The well respected and iconic publication was sold to Rupert Murdoch’s Climate Change Denying corporation 21st Century Fox for $725 million.
The NGS is a casualty of the digital era we live in, a holdover of a time when the physical print publication would arrive each month, with it’s glossy pages, minimal ads and compelling photography being used to showcase articles on wide ranging topics from around the world. It was the gold standard of long form photojournalism IMO.
The Geographic Society had been a non-profit since 1888, but is now a for profit entity with 73% of its shares owned by 21st Century Fox — the same company that owns the extreme right wing media, climate change denying mouthpiece Fox News.
As a community photojournalist for close to two decades, IMO this does not bode well for a publication that among other stories, reported on climate change and its impact on humanity and the environment.

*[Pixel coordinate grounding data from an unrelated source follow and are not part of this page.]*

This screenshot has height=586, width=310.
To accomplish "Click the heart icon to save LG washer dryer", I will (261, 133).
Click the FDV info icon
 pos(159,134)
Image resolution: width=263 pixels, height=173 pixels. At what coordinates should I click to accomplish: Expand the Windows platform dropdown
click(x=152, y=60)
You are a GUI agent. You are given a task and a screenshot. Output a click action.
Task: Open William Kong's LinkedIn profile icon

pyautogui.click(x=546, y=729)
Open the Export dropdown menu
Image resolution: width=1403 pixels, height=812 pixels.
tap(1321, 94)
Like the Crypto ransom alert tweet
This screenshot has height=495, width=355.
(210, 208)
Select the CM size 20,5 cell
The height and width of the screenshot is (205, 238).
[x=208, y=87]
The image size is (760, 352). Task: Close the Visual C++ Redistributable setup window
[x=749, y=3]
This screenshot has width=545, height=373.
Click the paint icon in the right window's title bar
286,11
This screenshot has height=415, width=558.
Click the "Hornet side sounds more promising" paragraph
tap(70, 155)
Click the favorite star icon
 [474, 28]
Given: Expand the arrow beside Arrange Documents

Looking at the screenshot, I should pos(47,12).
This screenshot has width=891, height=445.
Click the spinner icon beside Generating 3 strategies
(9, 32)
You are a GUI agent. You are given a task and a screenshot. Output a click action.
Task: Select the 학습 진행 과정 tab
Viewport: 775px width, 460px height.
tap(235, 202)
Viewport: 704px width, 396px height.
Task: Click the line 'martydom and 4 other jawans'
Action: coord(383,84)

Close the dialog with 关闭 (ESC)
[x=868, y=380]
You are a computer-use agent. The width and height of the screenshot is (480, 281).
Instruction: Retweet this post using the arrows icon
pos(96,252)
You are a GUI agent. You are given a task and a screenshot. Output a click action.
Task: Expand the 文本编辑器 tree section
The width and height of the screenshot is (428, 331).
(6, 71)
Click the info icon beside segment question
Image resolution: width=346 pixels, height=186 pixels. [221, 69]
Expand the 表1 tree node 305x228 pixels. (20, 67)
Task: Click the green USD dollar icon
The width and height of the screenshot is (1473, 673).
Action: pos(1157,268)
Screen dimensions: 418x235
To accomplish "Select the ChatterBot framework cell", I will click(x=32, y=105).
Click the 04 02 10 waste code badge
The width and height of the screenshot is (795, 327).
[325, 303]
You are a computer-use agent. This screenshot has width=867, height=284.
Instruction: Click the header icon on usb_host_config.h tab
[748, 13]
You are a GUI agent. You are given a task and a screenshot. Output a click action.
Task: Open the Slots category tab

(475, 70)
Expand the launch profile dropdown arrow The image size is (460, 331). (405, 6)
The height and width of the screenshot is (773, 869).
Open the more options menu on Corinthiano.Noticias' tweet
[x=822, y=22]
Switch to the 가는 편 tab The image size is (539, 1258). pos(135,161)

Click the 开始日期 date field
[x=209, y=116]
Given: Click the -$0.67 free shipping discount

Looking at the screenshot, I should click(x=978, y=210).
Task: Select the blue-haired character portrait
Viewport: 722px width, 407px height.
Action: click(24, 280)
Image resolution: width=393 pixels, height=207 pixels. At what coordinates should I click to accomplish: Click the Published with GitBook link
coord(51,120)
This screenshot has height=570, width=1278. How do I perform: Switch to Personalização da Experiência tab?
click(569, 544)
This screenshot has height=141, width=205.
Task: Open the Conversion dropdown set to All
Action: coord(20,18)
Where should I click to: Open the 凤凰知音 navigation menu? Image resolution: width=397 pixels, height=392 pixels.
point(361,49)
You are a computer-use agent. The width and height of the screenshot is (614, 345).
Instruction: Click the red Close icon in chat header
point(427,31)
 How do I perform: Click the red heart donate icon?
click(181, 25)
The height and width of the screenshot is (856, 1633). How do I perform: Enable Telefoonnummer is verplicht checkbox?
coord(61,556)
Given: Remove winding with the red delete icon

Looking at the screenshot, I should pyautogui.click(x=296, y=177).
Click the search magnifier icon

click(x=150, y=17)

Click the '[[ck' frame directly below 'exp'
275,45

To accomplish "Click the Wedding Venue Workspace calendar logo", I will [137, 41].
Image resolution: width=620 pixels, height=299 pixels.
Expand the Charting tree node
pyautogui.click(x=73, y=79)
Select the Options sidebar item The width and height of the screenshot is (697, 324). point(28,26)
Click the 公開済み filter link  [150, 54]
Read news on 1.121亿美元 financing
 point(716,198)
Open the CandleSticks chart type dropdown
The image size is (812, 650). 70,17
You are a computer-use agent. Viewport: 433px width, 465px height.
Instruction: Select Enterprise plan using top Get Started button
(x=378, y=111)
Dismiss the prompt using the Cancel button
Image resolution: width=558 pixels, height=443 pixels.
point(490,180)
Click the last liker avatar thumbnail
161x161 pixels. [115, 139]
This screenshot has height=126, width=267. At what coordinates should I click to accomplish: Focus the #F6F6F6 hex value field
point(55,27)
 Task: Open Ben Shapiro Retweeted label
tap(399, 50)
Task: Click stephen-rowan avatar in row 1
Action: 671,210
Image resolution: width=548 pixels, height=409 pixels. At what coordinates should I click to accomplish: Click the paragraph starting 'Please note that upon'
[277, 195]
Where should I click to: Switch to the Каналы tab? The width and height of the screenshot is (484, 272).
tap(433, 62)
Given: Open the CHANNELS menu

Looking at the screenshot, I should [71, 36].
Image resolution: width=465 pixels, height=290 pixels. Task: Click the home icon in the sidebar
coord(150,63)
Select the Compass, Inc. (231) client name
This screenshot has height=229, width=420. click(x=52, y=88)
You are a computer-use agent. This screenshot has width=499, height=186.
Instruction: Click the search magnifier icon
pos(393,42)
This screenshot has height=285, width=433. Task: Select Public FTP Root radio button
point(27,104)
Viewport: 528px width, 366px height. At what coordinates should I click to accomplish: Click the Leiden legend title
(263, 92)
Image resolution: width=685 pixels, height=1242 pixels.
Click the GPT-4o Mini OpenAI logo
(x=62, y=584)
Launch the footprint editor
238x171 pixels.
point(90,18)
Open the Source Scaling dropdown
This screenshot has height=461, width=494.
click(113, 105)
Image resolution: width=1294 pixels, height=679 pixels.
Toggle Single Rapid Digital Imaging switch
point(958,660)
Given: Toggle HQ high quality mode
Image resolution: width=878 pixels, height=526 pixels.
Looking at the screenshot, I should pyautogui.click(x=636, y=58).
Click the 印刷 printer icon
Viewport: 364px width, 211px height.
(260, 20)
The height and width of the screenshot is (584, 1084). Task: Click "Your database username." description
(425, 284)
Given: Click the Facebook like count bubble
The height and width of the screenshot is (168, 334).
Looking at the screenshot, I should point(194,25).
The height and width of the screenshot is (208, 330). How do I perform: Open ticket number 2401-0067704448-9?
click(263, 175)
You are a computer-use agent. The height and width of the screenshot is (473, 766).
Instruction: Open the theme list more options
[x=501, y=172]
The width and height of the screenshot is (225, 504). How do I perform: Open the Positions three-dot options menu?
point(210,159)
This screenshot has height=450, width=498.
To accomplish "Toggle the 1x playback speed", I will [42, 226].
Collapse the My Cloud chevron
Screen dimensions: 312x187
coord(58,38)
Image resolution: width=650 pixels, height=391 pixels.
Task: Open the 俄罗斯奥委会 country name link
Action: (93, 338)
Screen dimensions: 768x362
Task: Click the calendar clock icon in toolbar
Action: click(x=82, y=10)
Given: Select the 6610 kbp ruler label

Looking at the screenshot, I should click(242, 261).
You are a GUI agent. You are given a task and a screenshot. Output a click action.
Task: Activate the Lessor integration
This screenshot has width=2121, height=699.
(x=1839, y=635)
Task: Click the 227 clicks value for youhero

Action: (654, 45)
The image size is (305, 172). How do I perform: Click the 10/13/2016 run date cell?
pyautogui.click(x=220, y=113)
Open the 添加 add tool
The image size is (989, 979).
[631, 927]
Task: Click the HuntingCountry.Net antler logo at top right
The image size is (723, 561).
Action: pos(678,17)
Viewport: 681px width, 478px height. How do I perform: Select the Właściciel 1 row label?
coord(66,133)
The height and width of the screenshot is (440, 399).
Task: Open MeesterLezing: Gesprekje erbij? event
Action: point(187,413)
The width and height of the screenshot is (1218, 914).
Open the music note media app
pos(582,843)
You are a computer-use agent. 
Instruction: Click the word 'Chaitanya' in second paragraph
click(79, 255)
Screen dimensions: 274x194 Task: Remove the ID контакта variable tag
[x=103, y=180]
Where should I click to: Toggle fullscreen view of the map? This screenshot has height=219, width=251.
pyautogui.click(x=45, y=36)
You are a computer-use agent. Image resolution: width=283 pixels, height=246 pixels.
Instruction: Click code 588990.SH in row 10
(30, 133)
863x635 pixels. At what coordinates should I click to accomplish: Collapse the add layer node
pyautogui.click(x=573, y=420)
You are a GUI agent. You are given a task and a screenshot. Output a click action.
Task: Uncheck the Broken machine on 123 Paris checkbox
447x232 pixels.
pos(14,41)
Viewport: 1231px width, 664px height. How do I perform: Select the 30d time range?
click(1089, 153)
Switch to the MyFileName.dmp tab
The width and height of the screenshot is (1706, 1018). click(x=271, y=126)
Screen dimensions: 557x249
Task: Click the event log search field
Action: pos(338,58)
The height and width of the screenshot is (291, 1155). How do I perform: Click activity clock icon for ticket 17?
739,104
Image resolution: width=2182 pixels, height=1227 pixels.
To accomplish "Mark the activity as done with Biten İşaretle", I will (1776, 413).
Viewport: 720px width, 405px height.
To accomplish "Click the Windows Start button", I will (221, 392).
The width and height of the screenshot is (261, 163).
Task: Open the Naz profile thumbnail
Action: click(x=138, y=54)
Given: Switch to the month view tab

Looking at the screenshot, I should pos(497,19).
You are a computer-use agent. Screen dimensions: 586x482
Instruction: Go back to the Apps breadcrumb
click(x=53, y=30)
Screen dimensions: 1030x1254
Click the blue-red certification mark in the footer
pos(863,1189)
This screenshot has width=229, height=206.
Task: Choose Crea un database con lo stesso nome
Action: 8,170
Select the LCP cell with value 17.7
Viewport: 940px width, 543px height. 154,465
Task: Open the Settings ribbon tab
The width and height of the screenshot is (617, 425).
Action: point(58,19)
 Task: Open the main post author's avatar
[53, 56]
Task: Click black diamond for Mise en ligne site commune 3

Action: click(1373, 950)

I’ve had 24 hours to digest this announcement and I’m beginning to come out of the shell shock with an idea — one that may just be the answer to this dilemma.
One of the very things that led to the demise of the publication can now be used to create something very similar.
My thoughts on how this travesty could have been avoided
- NGS could have become a “For Profit Benefit Corporation (B Corp)“, creating a mission/values statement that adheres to the core of the now defunct Non-Profit. Under the rules of a Benefit Corporation, that charter can never be changed even if bought out.
- The use of crowdfunding to launch a replacement for National Geographic Magazine fully supported by companies, foundations and members of a yet unnamed entity dedicated to the original principles of the National Geographic Society of old. This provides the opportunity for discussion and quite possibly to take what had become a bloated and lethargic organization that was too slow to adapt to the changes of the digital realm and start over from scratch and create a non profit venture that will publish with compelling photography and articles that will as part of its charter provide a checks and balance in unbiased, scientific reporting on the world we live in. To utilize the very latest technologies in a stripped down, leaner and dare I say, meaner, way of distributing content both in physical form and digitally.
I don’t have all the answers, I don’t’ even have a solid one — but it does opine on the possibilities.
I mourn the loss of something iconic and meaningful from my life.
RIP National Geographic Magazine.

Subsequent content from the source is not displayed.